### EXTRACTED INFORMATION
Begin

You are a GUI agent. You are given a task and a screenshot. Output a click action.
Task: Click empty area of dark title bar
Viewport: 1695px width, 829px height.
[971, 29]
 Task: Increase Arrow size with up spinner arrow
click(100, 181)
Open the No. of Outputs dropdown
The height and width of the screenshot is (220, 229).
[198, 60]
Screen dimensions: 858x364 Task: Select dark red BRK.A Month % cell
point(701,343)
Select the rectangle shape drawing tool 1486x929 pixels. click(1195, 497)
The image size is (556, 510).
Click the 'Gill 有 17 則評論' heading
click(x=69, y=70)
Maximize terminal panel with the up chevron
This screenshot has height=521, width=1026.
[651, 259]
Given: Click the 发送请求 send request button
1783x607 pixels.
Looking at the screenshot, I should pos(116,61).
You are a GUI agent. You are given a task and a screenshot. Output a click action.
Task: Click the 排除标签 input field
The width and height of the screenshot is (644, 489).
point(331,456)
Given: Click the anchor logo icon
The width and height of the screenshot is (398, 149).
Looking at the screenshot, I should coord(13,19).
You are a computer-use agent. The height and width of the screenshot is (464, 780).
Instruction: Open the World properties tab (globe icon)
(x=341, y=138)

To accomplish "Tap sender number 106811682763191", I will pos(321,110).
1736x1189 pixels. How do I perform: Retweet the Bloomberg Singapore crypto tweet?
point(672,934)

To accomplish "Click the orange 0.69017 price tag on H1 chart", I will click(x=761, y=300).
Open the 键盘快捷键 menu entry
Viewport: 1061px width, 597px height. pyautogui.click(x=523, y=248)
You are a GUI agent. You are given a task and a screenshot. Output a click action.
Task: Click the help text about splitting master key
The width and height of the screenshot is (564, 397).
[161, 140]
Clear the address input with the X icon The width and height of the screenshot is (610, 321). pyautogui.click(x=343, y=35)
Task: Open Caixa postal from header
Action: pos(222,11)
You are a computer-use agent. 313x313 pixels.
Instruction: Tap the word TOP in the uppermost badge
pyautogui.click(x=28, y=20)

End

### WORK TO BE COMPLETED
Render the lines above as a JSON list of strings, with one string for each line and blank lines omitted.

### ANSWER TO THE EXERCISE
[
  "You are a GUI agent. You are given a task and a screenshot. Output a click action.",
  "Task: Click empty area of dark title bar",
  "Viewport: 1695px width, 829px height.",
  "[971, 29]",
  " Task: Increase Arrow size with up spinner arrow",
  "click(100, 181)",
  "Open the No. of Outputs dropdown",
  "The height and width of the screenshot is (220, 229).",
  "[198, 60]",
  "Screen dimensions: 858x364 Task: Select dark red BRK.A Month % cell",
  "point(701,343)",
  "Select the rectangle shape drawing tool 1486x929 pixels. click(1195, 497)",
  "The image size is (556, 510).",
  "Click the 'Gill 有 17 則評論' heading",
  "click(x=69, y=70)",
  "Maximize terminal panel with the up chevron",
  "This screenshot has height=521, width=1026.",
  "[651, 259]",
  "Given: Click the 发送请求 send request button",
  "1783x607 pixels.",
  "Looking at the screenshot, I should pos(116,61).",
  "You are a GUI agent. You are given a task and a screenshot. Output a click action.",
  "Task: Click the 排除标签 input field",
  "The width and height of the screenshot is (644, 489).",
  "point(331,456)",
  "Given: Click the anchor logo icon",
  "The width and height of the screenshot is (398, 149).",
  "Looking at the screenshot, I should coord(13,19).",
  "You are a computer-use agent. The height and width of the screenshot is (464, 780).",
  "Instruction: Open the World properties tab (globe icon)",
  "(x=341, y=138)",
  "To accomplish \"Tap sender number 106811682763191\", I will pos(321,110).",
  "1736x1189 pixels. How do I perform: Retweet the Bloomberg Singapore crypto tweet?",
  "point(672,934)",
  "To accomplish \"Click the orange 0.69017 price tag on H1 chart\", I will click(x=761, y=300).",
  "Open the 键盘快捷键 menu entry",
  "Viewport: 1061px width, 597px height. pyautogui.click(x=523, y=248)",
  "You are a GUI agent. You are given a task and a screenshot. Output a click action.",
  "Task: Click the help text about splitting master key",
  "The width and height of the screenshot is (564, 397).",
  "[161, 140]",
  "Clear the address input with the X icon The width and height of the screenshot is (610, 321). pyautogui.click(x=343, y=35)",
  "Task: Open Caixa postal from header",
  "Action: pos(222,11)",
  "You are a computer-use agent. 313x313 pixels.",
  "Instruction: Tap the word TOP in the uppermost badge",
  "pyautogui.click(x=28, y=20)"
]